Even the guys who had decent days in the scoring column – Shipp, Westbrook, and Love – didn’t have good over all games. Shipp still wasn’t able to connect from long range. Westbrook was responsible for number of silly and careless turnovers, and Love frequently was taking time off on the defensive side.

And speaking of Love, I don’t appreciate this kind of comments from the freshman (also from Dohn):
"I was frustrated," Love said. "My touches were limited. They were double and triple teaming me, but it was just a tough loss. I have to keep spacing and my teammates have to find me. I saw that I was open a bunch of times, but it's up to them to see that and up to coach (Ben) Howland to tell the guys to give me the ball.

"It's not really my call. I'm just working and playing as hard as I can and be a team guy."
Uhm Kevin needs to stay quiet. He is not in the position to call out his team-mates considering how he was being slow on defensive, not rotating over, and frankly at times impersonating Chase Budinger while going up against Brockman. Kevin is having an incredible year. We love what he has brought to our program. But he needs to realize UCLA is much bigger than a prized freshman. He needs to get back to work and work with his team-mates to have a better game both on the offensive and defensive side, instead of worrying about what Coach Howland needs to do. In other words he needs to keep quiet particularly after games in which his own performance left much to be desired.
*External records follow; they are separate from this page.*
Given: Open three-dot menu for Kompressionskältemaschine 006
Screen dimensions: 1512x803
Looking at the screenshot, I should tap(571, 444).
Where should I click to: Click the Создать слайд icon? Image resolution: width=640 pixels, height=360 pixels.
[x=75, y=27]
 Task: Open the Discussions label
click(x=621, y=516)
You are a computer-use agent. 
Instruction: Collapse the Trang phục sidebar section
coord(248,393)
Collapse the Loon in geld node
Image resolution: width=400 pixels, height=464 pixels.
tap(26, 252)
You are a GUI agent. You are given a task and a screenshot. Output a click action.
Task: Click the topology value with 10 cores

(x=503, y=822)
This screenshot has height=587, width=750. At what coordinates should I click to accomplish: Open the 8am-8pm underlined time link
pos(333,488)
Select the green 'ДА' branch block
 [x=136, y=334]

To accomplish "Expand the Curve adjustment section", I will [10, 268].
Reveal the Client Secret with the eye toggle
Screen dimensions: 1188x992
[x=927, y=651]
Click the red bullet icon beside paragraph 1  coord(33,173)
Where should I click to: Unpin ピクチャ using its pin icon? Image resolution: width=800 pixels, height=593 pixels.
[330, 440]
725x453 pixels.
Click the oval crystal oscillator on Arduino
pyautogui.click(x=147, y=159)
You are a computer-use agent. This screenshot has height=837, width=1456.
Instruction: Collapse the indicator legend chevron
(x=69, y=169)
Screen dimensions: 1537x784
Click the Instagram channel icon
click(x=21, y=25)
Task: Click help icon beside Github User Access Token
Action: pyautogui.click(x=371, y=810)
It wasn’t just the star players. Dragovic was horrible. He wasted away all the confidence he had been gaining till yesterday, by taking hurried shots, wild plays that effectively amounted to TOs. Same for Keefe, who started off all right but lost his composure down the stretch. There were three straight series during which he was the source for bad shots, turn overs, and stupid foul that threw away any chance of grabbing hold of momentum for our team. Stanback looked lost as well. Just really disappointing performance from all three given how they have been showing promises at various times on the road. When these guys they just need to make sure they are steady, playing smart ball, and trying not to do too much. I imagine they will recover eventually but they were all part of a total team letdown in Seattle.

Lastly, I was going to make a point about officiating, but it looks BHW beat me to the punch. What he said.

Anyway, it was an awful Sunday. But the sky is not falling. Going into this trip, I was hoping for a split without Luc. We got it. I just thought the victory was going to come in Seattle and I got greedy after Thursday night. We are tied for the conference lead but we have the head to head win over Stanford. At this point my advise to you is not get too caught up whether we are going to bring banner number 12. Honestly, my main concern right now is holding on the Pac-10 title. Its not going to be easy. I won’t be surprised if there are couple of more losses lurking around the horizon. Coach Howland had said the Pac-10 champion may end with a 14-4 record. He may turn out to be prophetic. The trick for our team is not to get down on itself too much, and figure out how to play their game. Because what we saw yesterday afternoon: that’s not how we play Ben Ball.